A comissão parlamentar de inquérito (CPMI) sobre o Instituto Nacional do Seguro Social (INSS) avança em suas investigações, revelando um dado importante sobre o Caso Master. O vice-presidente da CPMI, deputado Duarte Jr. (PSB-MA), protocolou um requerimento público em que expõe um número de celular atribuído ao ministro do Supremo Tribunal Federal (STF), Alexandre de Moraes. O contato foi usado, supostamente, para que o banqueiro Daniel Vorcaro, preso no dia em questão, ligasse para Moraes. O deputado pede que a operadora Claro forneça dados sobre essa conta, alegando que pode ter sido utilizada para práticas que caracterizam obstrução de justiça.

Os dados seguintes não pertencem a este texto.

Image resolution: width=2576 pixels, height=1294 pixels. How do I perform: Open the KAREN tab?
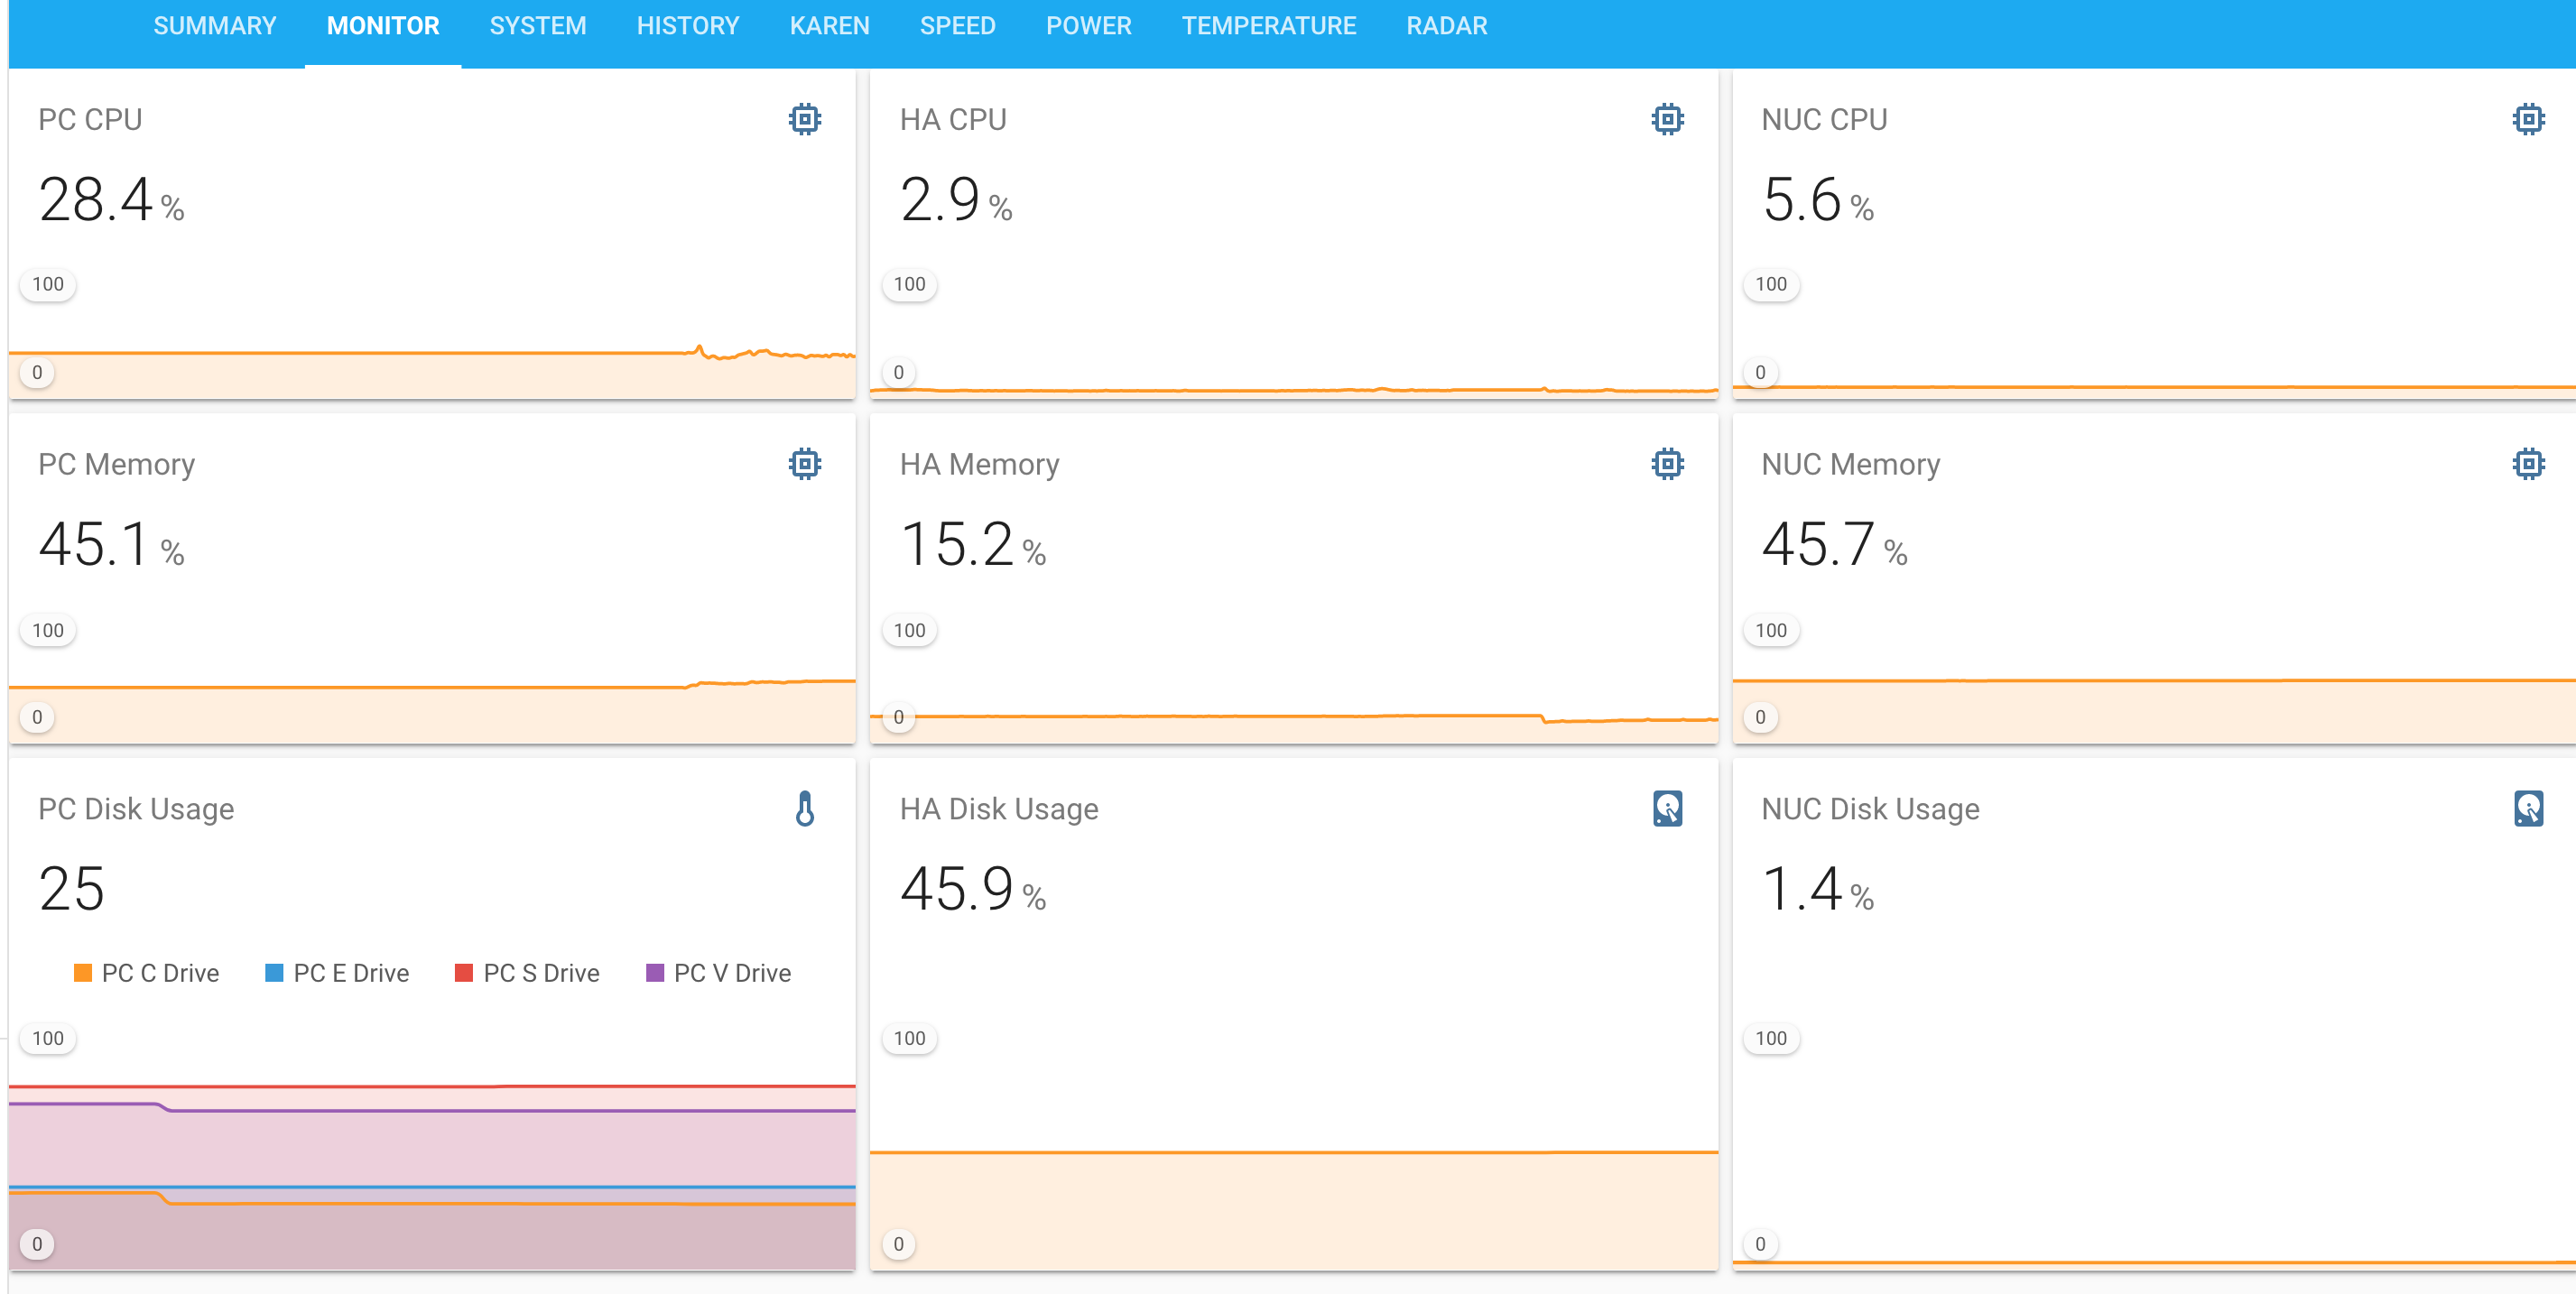(829, 25)
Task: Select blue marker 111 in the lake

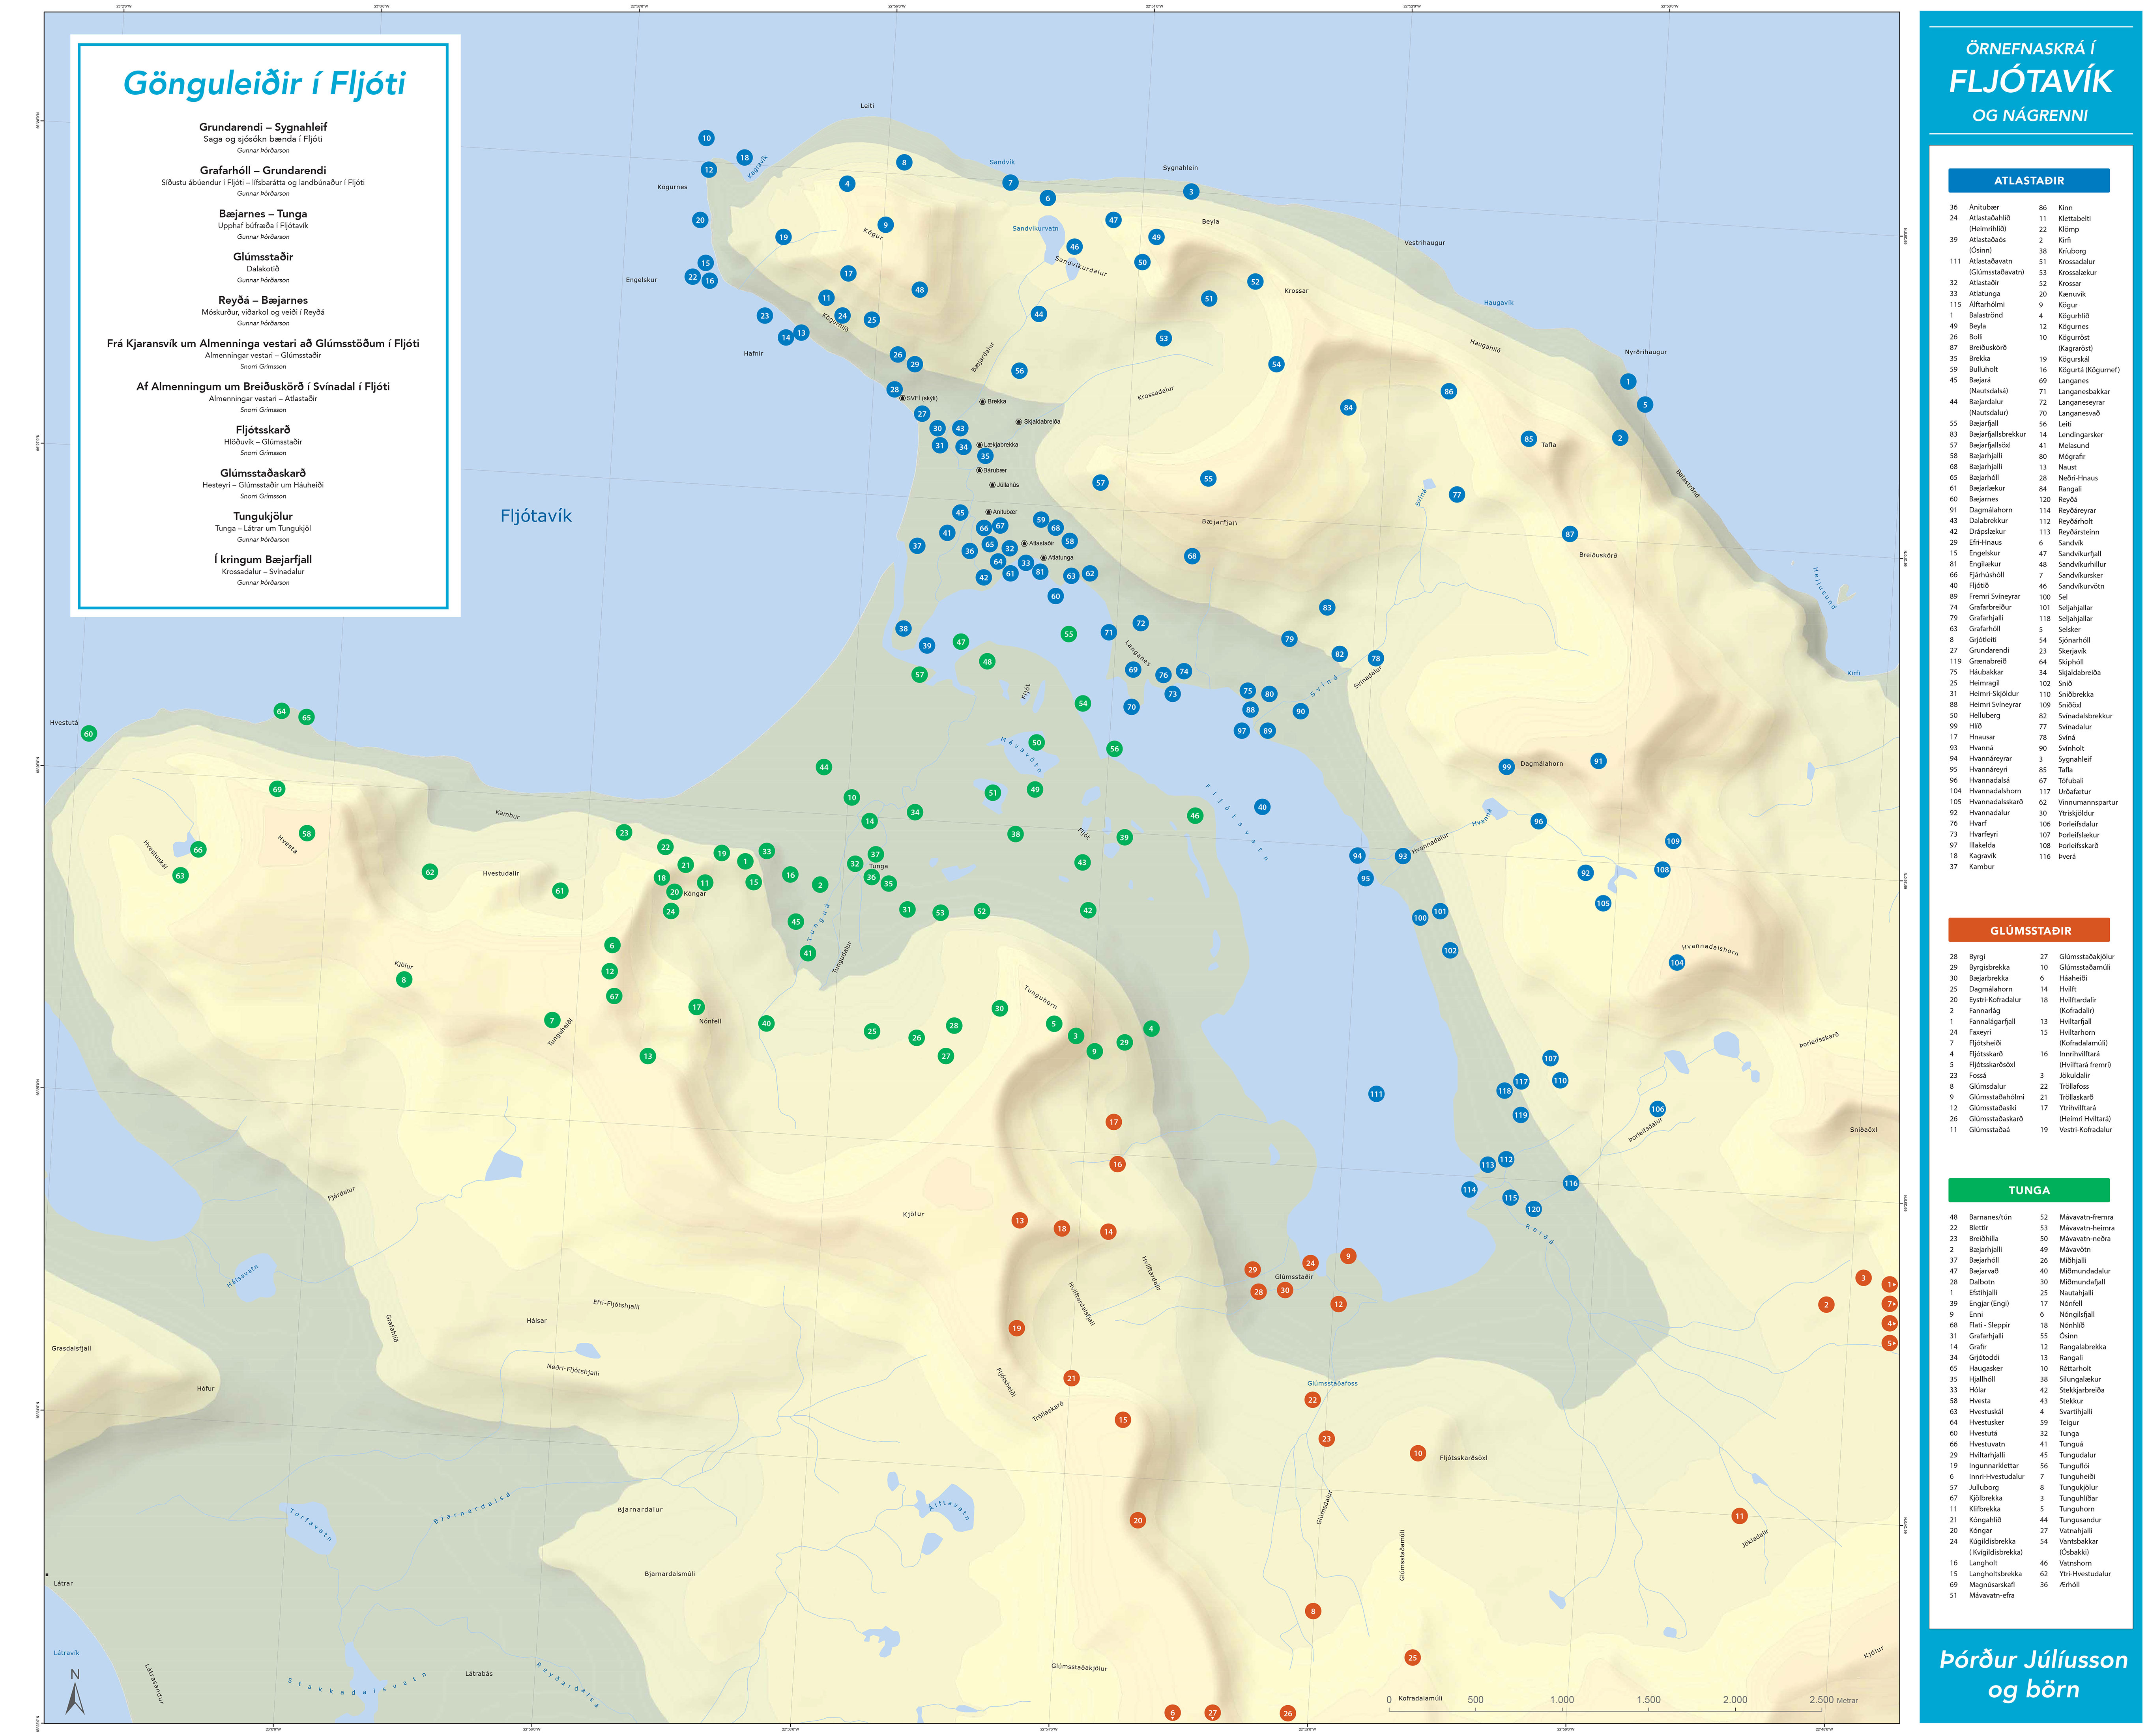Action: pos(1376,1094)
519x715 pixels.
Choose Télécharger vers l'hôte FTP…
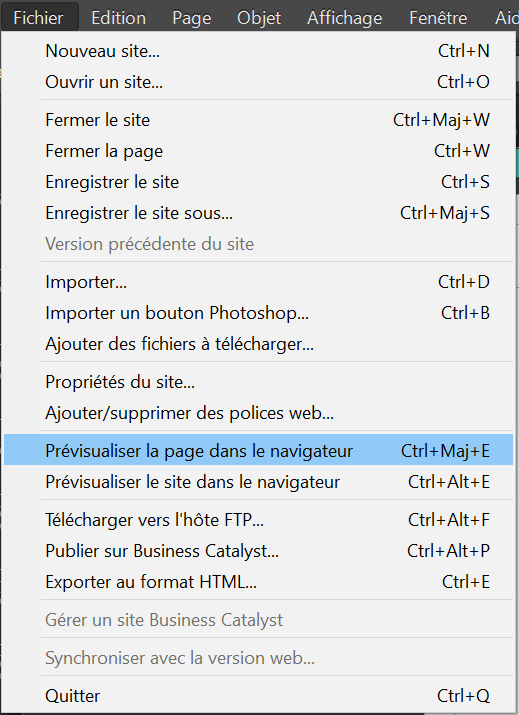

A CPMI identificou o celular por meio de investigações próprias e constatou que ele pode ter sido utilizado para obstruir a justiça. Alguns membros da CPMI disseram em conversas reservadas que também identificaram o celular como pertencente a Alexandre de Moraes. É interessante lembrar que vários deputados e senadores possuíam o contato do ministro em suas agendas, o que pode ter facilitado a comunicação entre os envolvidos no Caso Master. É preciso notar que a Polícia Federal já havia identificado o número como pertencendo ao ministro do STF.
A atuação da CPMI é fundamental para esclarecer as circunstâncias do Caso Master e identificar as responsabilidades de todos os envolvidos. A CPMI tem um papel importante na investigação, pois é composta por membros da comissão que têm a responsabilidade de apurar as irregularidades e fazer recomendações ao parlamento. A CPMI pode, em última instância, apresentar uma notícia-crime ao STF, para que este possa investigar e julgar as pessoas envolvidas. O pedido da CPMI para que a operadora Claro forneça dados sobre o número de celular pode ajudar a determinar as implicações e responsabilidades de todos os envolvidos no Caso Master.
A divulgação dos procedimentos internos da CPMI e as implicações sobre Moraes, como deputados e senadores, poderão ajudar a esclarecer os detalhes do Caso Master. Com essas informações, é possível que a opinião pública e os órgão públicos tenham uma compreensão mais profunda sobre o que aconteceu e como deve ser tratado o caso.